I need them to merge on the sale code more or less in this order so i can export to a CSV file.
#i get the path and the cnxn from other places.
def sales_format(cnxn,path):
csv_builder = []
sales= open(path+'sales_no_products.csv')
header_sales= vendas.readlines()[0]
products= open(path+'products_sale.csv')
header_products= produtos.readlines()[0]
products= open(path+'products_sale.csv')
sales= open(path+'sales_no_products.csv')
line_products= products.readlines()[1:]
line_sales= sales.readlines()[1:]
product= pd.read_csv(path+'products_sale.csv',sep=';')
sale= pd.read_csv(path+'sales_no_products.csv',sep=';')
merging = pd.merge_ordered(sale, product, on='pedido', how='inner',left_by='pedido')
print (merging)
merging.to_csv(path+'test.csv', sep=';')
#here is some commented code that in theory can do what i need, the problem here is that the large amount of columns makes it take 2 - 3 hours to complete.
# for i in line_sales:
# csv_builder.append(header_sales.split(';'))
# id_sales= i.split(';')[1]
# csv_builder.append(i.split(';'))
# csv_builder.append(header_products.split(';'))
# for j in line_products:
# id_products_sale= j.split(';')[1]
# if(id_products_sale== id_sales):
# csv_builder.append(j.split(';'))
# csv_builder.append('---;-------------------------------------;-------------------------------------;-------------------------------------;-------------------------------------;-------------------------------------;-------------------------------------;-------------------------------------;-------------------------------------;-------------------------------------;-------------------------------------;-------------------------------------;-------------------------------------;-------------------------------------;-------------------------------------;-------------------------------------;-------------------------------------;')
# file = open(path+"Sales.csv",'w')
# writer = csv.writer(file,delimiter=';')

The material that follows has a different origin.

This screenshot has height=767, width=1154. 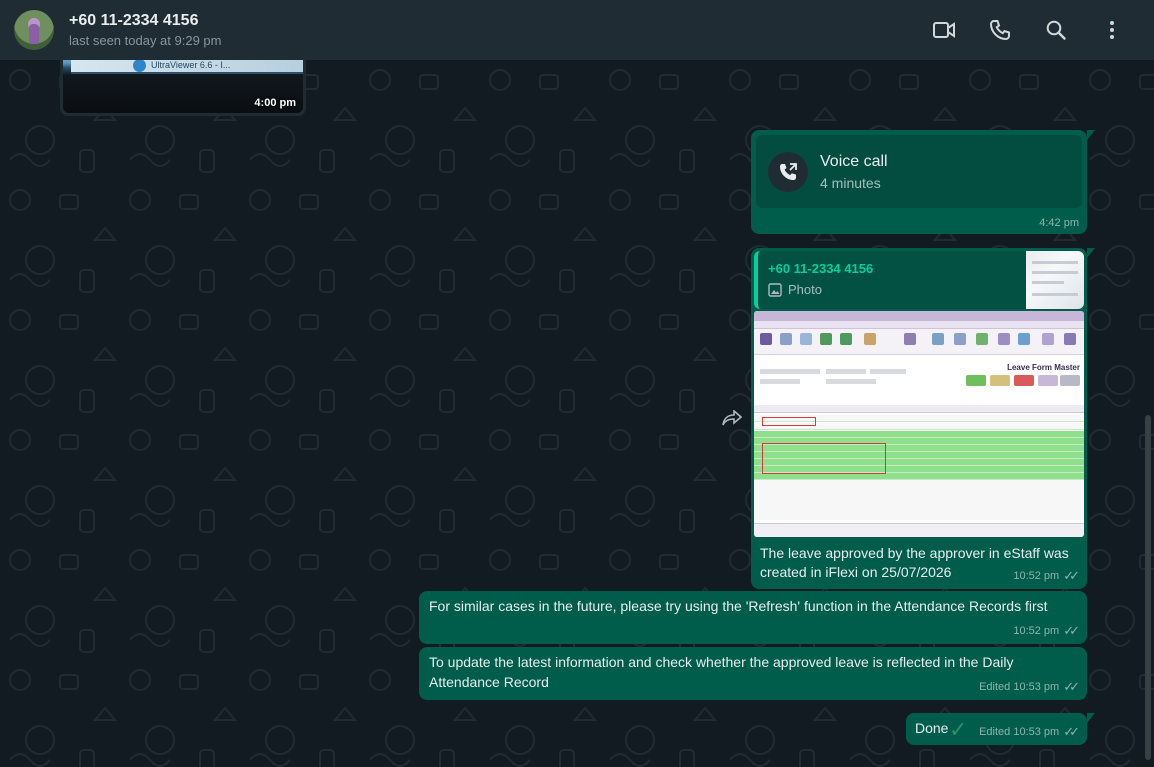 I want to click on chat-scrollbar, so click(x=1148, y=588).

# writer.writerows(csv_builder)
I need the results to be structured like:
Sales header
Sale data
Product_sale header
product data
- product data
- product data
...
Sales header
Sale data
Product_sale header
product data
- product data
- product data
...
As requested here is a print of the expected output.
csv expected output
Exemple of the data in the image.
HeaderS1 HeaderS2 HeaderS3 HeaderS4 HeaderS5 HeaderS6 HeaderS7 HeaderS8 HeaderS9
'DataS1' 0 'DataS3' 12 'DataS5' 1111 23 'DataS8' 'DataS9'
HeaderP1 HeaderP2 HeaderP3 HeaderP4
'DataP1' 23 67 'DataP4'
'DataP1' 22 1212 'DataP4'
'DataP1' 11 39 'DataP4'
'DataP1' 1 342 'DataP4'
--------- --------- --------- --------- --------- --------- --------- --------- ---------